Items from a data source:

>> START

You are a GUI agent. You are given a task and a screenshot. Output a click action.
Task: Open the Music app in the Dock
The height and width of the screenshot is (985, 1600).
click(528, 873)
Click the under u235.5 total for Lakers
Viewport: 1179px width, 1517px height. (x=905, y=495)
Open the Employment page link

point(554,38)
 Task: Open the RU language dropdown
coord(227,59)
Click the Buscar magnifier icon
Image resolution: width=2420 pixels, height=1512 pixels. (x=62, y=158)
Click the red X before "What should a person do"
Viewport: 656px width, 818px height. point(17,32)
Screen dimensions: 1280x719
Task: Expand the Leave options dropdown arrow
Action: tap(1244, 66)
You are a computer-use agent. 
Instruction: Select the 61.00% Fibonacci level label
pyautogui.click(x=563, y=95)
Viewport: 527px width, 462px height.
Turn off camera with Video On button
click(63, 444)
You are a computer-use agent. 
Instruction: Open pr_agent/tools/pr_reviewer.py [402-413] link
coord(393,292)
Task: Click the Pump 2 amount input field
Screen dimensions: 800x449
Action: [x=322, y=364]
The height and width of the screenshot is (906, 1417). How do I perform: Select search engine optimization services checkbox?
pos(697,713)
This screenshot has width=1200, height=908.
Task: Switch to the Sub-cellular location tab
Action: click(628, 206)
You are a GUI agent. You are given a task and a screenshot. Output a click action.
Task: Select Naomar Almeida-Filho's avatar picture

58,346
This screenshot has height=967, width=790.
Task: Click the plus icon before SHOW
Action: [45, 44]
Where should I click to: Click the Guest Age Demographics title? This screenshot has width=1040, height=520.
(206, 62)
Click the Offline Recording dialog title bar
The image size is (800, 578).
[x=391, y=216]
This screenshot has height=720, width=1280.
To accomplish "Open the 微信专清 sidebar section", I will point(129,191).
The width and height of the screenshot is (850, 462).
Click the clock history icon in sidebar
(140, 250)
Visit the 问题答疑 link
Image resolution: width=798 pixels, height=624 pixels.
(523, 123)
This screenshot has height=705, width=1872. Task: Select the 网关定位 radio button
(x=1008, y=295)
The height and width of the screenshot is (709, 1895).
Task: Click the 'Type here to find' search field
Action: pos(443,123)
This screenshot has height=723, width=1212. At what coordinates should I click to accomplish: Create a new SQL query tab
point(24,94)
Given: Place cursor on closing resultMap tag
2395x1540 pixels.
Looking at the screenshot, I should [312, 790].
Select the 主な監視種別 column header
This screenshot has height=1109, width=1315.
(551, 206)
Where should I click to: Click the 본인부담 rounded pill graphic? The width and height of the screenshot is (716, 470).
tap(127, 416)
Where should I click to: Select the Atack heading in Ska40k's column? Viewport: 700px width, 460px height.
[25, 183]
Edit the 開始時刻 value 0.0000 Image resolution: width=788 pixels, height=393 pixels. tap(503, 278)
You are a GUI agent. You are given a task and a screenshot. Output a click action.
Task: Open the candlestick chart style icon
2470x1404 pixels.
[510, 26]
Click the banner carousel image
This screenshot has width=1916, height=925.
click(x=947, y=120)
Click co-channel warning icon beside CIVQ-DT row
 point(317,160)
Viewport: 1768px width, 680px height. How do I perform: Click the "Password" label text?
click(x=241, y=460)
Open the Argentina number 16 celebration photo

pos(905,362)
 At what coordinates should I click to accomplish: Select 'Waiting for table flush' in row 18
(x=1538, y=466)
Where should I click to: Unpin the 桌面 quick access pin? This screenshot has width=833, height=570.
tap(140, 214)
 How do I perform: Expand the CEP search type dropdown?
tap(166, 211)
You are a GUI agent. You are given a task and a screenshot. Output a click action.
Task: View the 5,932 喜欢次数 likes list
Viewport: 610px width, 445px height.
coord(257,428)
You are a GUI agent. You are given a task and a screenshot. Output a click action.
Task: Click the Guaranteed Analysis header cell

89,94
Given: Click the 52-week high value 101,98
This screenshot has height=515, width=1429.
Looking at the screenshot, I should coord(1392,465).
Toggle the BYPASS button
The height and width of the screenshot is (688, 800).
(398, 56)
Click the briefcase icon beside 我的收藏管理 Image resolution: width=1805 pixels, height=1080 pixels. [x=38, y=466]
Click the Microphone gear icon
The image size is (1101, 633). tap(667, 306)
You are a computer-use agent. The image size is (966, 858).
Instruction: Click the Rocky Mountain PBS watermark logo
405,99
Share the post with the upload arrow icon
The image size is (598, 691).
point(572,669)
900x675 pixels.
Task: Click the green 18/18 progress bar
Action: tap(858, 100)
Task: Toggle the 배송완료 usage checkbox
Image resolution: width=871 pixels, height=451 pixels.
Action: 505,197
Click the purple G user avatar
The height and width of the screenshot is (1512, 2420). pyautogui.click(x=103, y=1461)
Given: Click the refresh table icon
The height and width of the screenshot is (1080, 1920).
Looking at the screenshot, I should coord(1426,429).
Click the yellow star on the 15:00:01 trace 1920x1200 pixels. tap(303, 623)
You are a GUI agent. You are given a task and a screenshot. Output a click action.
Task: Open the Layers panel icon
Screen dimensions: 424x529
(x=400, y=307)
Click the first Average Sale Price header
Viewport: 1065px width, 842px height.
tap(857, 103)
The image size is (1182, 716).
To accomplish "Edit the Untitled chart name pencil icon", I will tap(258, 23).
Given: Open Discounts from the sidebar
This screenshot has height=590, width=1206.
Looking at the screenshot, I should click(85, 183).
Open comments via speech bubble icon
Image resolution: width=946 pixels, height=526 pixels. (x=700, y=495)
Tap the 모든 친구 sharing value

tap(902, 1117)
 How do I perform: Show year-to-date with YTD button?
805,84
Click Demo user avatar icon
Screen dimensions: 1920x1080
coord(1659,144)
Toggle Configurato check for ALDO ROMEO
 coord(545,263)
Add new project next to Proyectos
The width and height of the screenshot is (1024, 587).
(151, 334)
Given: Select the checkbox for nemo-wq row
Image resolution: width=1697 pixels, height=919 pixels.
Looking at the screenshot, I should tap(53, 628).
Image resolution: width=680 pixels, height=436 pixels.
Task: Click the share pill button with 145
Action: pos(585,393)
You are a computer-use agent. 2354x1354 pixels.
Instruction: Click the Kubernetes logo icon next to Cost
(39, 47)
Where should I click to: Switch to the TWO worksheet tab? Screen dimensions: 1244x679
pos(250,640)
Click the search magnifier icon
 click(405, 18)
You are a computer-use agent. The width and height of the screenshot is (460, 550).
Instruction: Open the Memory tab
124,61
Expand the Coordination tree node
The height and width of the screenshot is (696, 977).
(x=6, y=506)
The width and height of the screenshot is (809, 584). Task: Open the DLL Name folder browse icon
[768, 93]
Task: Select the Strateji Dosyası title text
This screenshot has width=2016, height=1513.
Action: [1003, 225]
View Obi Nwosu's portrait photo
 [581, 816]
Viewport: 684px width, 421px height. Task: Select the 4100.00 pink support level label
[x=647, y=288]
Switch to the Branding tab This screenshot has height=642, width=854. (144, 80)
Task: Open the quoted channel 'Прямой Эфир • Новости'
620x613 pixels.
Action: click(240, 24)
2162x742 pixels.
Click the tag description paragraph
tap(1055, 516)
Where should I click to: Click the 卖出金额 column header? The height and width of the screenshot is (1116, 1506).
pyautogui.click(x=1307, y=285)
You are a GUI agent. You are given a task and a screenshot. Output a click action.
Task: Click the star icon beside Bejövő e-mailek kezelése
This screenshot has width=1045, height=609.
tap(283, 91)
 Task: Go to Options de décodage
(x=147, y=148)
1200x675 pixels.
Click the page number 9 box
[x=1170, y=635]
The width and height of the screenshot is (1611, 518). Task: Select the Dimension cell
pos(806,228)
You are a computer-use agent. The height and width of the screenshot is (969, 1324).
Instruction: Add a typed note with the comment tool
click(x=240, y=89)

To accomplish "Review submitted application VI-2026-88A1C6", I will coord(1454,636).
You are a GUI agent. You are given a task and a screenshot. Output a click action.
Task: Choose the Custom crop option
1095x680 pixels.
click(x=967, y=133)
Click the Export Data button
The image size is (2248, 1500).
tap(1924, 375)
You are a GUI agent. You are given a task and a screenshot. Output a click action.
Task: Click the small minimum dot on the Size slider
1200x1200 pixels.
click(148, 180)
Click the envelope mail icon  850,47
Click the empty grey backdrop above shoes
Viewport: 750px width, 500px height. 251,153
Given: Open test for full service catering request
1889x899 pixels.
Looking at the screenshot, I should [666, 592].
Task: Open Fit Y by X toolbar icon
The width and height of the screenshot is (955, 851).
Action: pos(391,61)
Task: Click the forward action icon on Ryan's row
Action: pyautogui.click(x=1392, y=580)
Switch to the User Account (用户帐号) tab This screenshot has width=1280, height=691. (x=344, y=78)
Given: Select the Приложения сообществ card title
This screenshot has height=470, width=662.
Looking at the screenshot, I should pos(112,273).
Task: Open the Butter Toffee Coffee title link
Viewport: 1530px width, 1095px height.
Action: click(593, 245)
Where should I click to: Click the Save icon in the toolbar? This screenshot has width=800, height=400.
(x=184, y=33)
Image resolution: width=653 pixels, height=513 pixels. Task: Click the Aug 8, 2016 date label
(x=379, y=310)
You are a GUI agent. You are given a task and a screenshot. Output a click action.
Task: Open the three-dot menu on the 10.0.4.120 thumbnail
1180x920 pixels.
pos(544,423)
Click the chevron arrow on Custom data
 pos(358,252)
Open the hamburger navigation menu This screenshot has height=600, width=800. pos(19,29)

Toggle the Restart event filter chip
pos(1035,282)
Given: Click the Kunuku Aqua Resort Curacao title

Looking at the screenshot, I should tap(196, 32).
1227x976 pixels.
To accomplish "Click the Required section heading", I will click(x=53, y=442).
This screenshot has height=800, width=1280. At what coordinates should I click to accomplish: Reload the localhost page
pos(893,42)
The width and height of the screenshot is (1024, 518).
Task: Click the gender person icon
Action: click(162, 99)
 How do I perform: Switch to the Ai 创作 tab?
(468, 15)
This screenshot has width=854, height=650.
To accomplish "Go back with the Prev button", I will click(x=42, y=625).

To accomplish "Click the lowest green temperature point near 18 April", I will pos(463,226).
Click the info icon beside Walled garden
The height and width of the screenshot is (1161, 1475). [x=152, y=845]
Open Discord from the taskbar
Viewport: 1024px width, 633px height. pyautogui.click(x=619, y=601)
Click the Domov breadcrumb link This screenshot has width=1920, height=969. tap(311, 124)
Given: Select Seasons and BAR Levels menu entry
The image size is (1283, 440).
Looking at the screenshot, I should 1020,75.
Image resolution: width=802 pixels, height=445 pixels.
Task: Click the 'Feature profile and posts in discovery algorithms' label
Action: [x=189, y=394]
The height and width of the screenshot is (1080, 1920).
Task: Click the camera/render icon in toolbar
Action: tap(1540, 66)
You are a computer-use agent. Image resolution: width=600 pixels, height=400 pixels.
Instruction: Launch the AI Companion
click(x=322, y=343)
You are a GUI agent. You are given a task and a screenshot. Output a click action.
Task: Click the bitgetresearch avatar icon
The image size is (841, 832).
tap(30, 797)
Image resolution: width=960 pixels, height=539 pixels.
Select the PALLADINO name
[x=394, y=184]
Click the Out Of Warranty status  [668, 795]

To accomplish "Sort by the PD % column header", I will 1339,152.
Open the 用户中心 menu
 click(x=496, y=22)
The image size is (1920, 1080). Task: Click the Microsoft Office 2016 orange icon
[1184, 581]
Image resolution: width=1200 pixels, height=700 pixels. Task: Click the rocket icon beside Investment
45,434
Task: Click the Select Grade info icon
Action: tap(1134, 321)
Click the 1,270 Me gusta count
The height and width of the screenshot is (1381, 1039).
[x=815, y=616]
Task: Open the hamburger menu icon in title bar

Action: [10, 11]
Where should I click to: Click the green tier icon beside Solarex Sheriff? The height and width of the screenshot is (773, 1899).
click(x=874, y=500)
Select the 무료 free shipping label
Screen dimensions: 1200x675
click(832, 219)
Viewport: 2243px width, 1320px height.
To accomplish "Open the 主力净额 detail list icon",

>> END

■ DESCRIPTION OF THE TASK ■
Please reproduce only the stretch of the listing above from the line containing "Task: Go to Options de décodage" through the line containing "I will coord(1454,636).", character for character.

■ REPLY TO THE EXERCISE ■
 Task: Go to Options de décodage
(x=147, y=148)
1200x675 pixels.
Click the page number 9 box
[x=1170, y=635]
The width and height of the screenshot is (1611, 518). Task: Select the Dimension cell
pos(806,228)
You are a computer-use agent. The height and width of the screenshot is (969, 1324).
Instruction: Add a typed note with the comment tool
click(x=240, y=89)

To accomplish "Review submitted application VI-2026-88A1C6", I will coord(1454,636).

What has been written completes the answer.